I think our current version of this public schoolboy has all his wits about him and is one of the best fictionalists I’ve ever seen in politics, and always in service to the lie. Well, as you say, « such leaders only appear when the psychological need for them exists. » But much bigger than this, and them, is real ancient change, change by plague and pestilence, and a whole new ordeal by fire and flood, climate change, which’ll teach us all the truth: that borders are random, that the planet is way bigger than the lies the conglomerates and self-serving leaders have been selling us.

So. Why write anything?

Here are two past tense moments from my own life that’ve let me come up for the kind of air that means we know the imperative to envisage a better future.

The first comes from a visit I made myself to Morocco twenty years ago when I spent a week with Medicin sans Frontiers in Tangiers, meeting refugees from sub-Saharan Africa who were trying to get to Europe.
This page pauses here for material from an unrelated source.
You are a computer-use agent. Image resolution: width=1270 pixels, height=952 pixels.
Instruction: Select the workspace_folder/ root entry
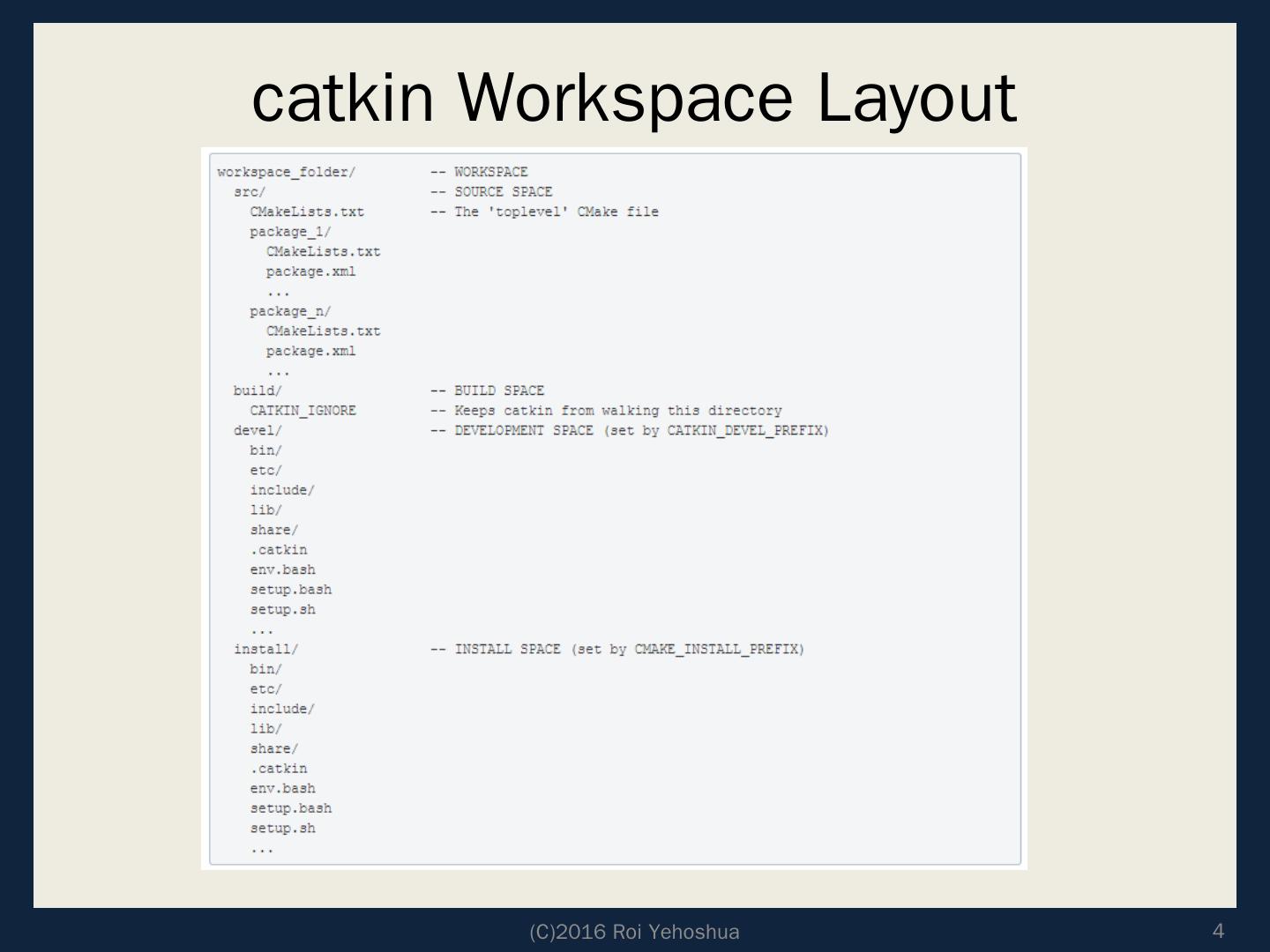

My guide and interpreter was a man who asked me to call him Pascal; he didn’t want anyone to know his real name. He was on the run from people who wanted him dead because they thought he was the wrong religion. He could speak more languages than most people I’ve met; he had the top segment of a finger missing, and an earlobe gone too, and when I asked him what had happened to him he told me he lost both to the netting of an underwater barbed wire fence he’d been trapped in and had had to tear himself free of so as not to drown.
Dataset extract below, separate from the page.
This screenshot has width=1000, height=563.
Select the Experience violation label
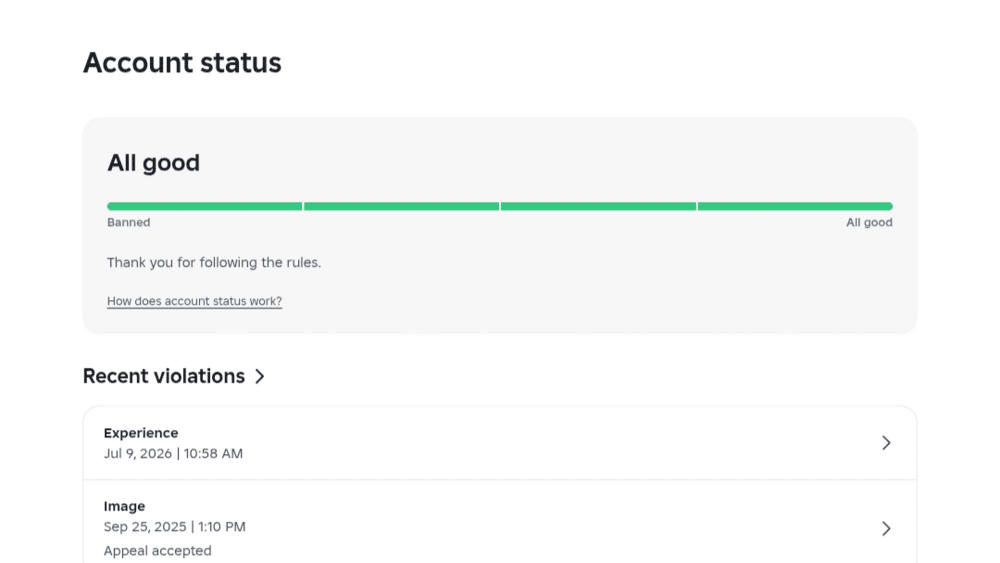(x=141, y=433)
The other moment is to do with my father’s life; it’s something I’ve written about before, elsewhere, but think it makes sense here to tell it again. It relates to your own vision, Mr Orwell, of how this country and its countries would come up for air after the Second World War –– when « the working class », as you put it, would, « want some kind of proof that a better life is ahead for themselves and their children. » Your vision was of a benign revolution. The welfare state, it turns out, was revolutionary. It wildly brightened people’s life chances. My family’s for sure. But my father’s take on this betterment was less about us all being given an equal chance and more about levelling up, to use a hollow slogan from our own times. He went from poverty into the navy, enlisted in 1942 as soon as he was 18 because the navy paid more than the brick factory. And the navy taught him a trade for life, and the war gave him nightmares for life. To assuage these nightmares he’d often proclaim to us, his kids, we fought that war so that the sons of common men like me would be admitted to the playing fields of Eton. Not the daughters, note. My dad was of his times too. We all helplessly are.

Anyway, at the time in the war when the Italians switched sides, and the ship my father was serving on was sailing up to Italy, one day he was leaning over the side miles from land when he saw a horde of paratroopers, allies, Americans, and they were all hitting the water because they’d been dropped too far out at sea. Hundreds of them waving up at the men on the ship. There’s no way a ship can stop, my father said when he told us this story half a century later. So they called down to the men in the water that they’d come back for them, they’d pick them up on the way back. Of course, the men on the boat knew they wouldn’t, and the men in the water knew they wouldn’t too.

Some waved down. Some waved up.

The ship sailed on.

Why we write.

Much love, dear George Orwell, from this writer, this lifelong grateful reader.